Weekend Kafka shutdown (INT account):
By stopping Kafka clusters during weekends, we can avoid 8–10 days of runtime per month, resulting in 25–30% cost savings.Daily Kafka shutdown during non-working hours / unused periods:
Implementing automated daily shutdowns provides an additional ~30% savings.
Total Impact
Combining both approaches, Kafka operating costs can be reduced by up to ~60%.
Valuable information
In fse-pause-msk there’s no possibility to choose MSK cluster to pause.
fse-pause-msk, job checking MSK clusters that contain fse-autoshutdown tag, However this job ignoring value of a tag (true/false) so it’s pausing all clusters containing this tag.
Ticket to fix/update the job created: US1458276: Updade fse-pause-msk job with possibility to choose exact MSK cluster
Required steps
As there’s no possibility on AWS to “Pause Kafka“ it’s needed to have safe way to shutdown and spin up new Kafka cluster with topics recreation.
BackUp Kafka topics
By using FSE created Jenkins job fse-backup-msk-topics-to-file MSK topics may be Backed up in a file on S3 (in dev account) together with partitions count and replication factor in csv format:
relctls2.Default.ALL.DI_RAW_RECORDS_CHUNK_PARSED,8,2
relctls2.cs00000int_0005.mgr-tenant-entitlements.system-user,2,2
relctls2.Default.ALL.DI_PARSED_RECORDS_CHUNK_SAVED,8,2
relctls2.ALL.inventory.campus,2,2
relctls2.ALL.mod-pubsub.LOG_RECORD,1,2
relctls2.Default.ALL.DI_SRS_MARC_BIB_RECORD_MODIFIED_READY_FOR_POST_PROCESSING,8,2
relctls2.ALL.mod-pubsub.LOAN_CLOSED,1,2
relctls2.Default.ALL.DI_INVENTORY_INSTANCE_UPDATED,8,2
relctls2.Default.ALL.DI_SRS_MARC_BIB_RECORD_MODIFIED,8,2
Pause Kafka cluster
Use fse-pause-msk to pause (delete) Kafka cluster.
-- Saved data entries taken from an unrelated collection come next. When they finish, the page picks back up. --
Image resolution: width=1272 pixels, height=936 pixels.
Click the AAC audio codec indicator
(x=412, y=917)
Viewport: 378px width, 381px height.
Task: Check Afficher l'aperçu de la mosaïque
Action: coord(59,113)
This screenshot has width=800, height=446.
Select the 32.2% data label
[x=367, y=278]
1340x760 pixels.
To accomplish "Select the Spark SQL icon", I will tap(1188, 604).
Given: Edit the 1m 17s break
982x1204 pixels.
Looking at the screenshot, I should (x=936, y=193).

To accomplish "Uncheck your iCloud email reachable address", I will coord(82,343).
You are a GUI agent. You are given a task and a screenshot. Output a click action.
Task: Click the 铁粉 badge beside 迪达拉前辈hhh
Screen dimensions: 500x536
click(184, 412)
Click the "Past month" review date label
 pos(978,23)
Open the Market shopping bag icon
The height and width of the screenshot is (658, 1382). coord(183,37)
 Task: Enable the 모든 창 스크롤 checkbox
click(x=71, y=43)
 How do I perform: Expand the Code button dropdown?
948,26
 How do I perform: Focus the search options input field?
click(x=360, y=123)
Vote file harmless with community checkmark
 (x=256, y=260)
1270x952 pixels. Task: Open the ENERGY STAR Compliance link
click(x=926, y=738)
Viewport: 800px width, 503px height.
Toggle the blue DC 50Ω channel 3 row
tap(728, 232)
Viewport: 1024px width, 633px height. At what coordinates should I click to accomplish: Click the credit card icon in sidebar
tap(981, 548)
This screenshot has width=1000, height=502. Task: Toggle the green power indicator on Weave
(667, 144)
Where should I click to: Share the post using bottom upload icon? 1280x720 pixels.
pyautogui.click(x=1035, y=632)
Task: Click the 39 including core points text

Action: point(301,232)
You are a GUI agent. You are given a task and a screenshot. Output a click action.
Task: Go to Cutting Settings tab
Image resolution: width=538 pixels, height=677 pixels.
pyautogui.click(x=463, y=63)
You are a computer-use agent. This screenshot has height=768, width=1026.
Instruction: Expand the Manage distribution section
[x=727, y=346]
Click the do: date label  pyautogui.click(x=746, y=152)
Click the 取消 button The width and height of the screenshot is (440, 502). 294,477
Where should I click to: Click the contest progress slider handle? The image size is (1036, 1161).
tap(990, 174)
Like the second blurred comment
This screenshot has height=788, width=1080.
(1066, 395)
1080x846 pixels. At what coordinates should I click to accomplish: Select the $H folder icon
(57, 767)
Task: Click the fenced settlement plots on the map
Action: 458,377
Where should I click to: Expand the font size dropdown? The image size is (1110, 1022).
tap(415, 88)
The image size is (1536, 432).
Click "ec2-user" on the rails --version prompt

This job will:
Trigger Backup Kafka topics
Get and save cluster info. Brokers instance type, Kafka version, config version, Brokers count, tags, storage size
Delete Kafka cluster
Usually all this steps takes 6-10 min.
Unpause Kafka cluster
Use use-unpause-msk to unpause (recreate) Kafka cluster. This job will:
Trigger create Kafka cluster based on previously saved cluster info.
Recreate Kafka topics previously taken
Update Route53 records to provide new broker endpoints in pointed ECS clusters
Usage with pause/unpause-folio
With Pause-folio
At this point fse-pause-folio pausing RDS DB cluster and ECS infrastructure (by changing task count for each service and than configuring Auto Scaling group to have desired instances count to 0).
fse-pause-folio job may be updated to have wider use together with pausing Kafka.
Add check box to mark if MSK should be paused with ECS
Job should check if there’s any other ECS clusters running that pointed to the same MSK cluster.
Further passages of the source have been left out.